Working in the area of digital communications and social media for over a decade, Laura gives guidance to clients and businesses on managing their online profiles. As one of her number one rules on social media, Laura says “would you shout it on the street? If you would and you’re sort of happy to stand by that statement or opinion and have it stick with you, then fine. But if you’re not and you’re thinking ‘well maybe I shouldn’t say that’ or ‘I shouldn’t get involved in that debate’ then it’s probably important to err on the side of caution because of the issue with legacy of information and it staying in your digital footprint.”
And although everyone has the right to freedom of speech on social media, to share their views, and stand up for what they believe in, it still has to be within reason. It must respect the privacy of others and not wrongfully harm anyone else’s name or reputation. Stating you’ve freedom to express what you wish won’t always save you when what you’re saying is inaccurate or slanderous.

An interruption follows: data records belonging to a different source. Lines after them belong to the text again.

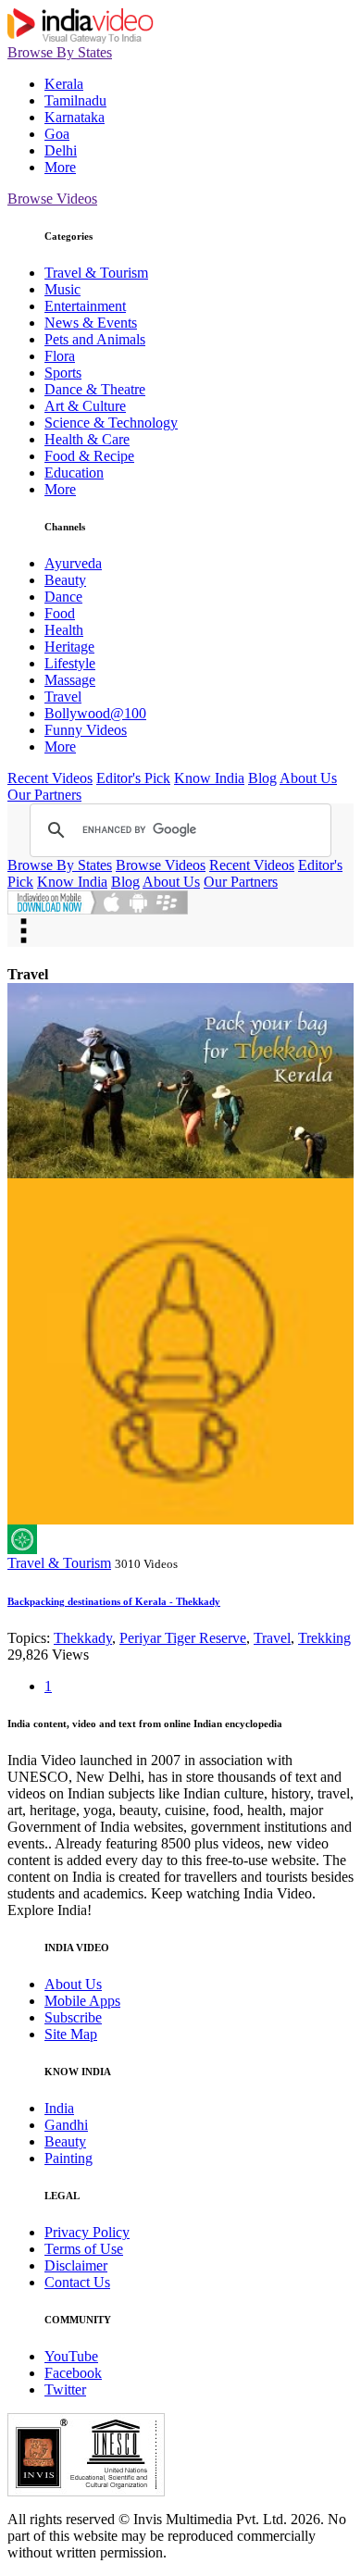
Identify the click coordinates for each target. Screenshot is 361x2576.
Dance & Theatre (94, 389)
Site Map (70, 2034)
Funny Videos (85, 730)
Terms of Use (83, 2249)
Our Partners (44, 795)
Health (63, 630)
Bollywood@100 (95, 713)
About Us (308, 778)
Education (74, 472)
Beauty (65, 580)
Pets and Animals (94, 339)
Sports (62, 372)
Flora (59, 356)
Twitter (65, 2389)
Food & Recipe (89, 456)
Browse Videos (52, 198)
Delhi (60, 150)
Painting (68, 2158)
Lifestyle (69, 663)
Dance (63, 596)
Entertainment (85, 306)
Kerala (63, 84)
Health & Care (87, 439)
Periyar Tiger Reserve (182, 1638)
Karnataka (74, 117)
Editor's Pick (133, 778)
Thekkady (83, 1638)
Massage (69, 680)
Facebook (73, 2373)
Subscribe (73, 2017)
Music (62, 289)
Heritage (69, 646)
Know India (209, 778)
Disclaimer (75, 2265)
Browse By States (59, 52)
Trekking (324, 1638)
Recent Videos (50, 778)
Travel (62, 696)
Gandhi (66, 2125)
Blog (262, 778)
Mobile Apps (82, 2001)
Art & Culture (85, 406)
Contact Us (77, 2282)
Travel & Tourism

Social media is a powerful tool and when used correctly, it connects users and forms a global community. It helps voices to be heard, provides real-time news and keeps people informed. But we’re all aware of its wonders and just how addictive it can be, it’s making sure that the way we act online is in line with how we’d like to be perceived IRL that’s important.
Because we’ve been living with social media for quite a while now, Laura suggests everyone should check back on their past interactions online. Just because a tweet or an Instagram post was published in 2013 doesn’t mean it can’t come back to bite you.
“Perhaps what you posted on social media 10 years ago doesn’t reflect the person that you are today, it doesn’t matter. If old information is easy to find, people will form an opinion on the basis of what you posted, despite when you clicked publish,” explains Laura.
Keeping that in mind, it’s important to remember that any tweet or any comment has the ability to flair up in an instant. If you’re going to be active in an online discussion, you have to take responsibly for what you’re posting because it can leave a permanent information trail out there that can be very public and surprisingly damaging.
Do’s and Don’ts of staying smart online
Do read an entire article or post before commenting and resharing. A retweet counts as you publishing something again, so make sure what your sharing isn’t defamatory.
Do post about matters and issues that affect you, give your opinion, but do so while remaining honest and speaking from fact.
Do think about the person on the other side of the screen. Is this something you’d say to them face to face? Would you stand by this comment in a legal case?
Don’t forget that when you’re commenting underneath someone’s post or a news story, you’re still publishing your words.
Don’t mix up emotions with facts. Although it’s easy to bang out a post or comment in rage, anger is often associated with impatience, so take a minute to cool down before you respond with something you might regret.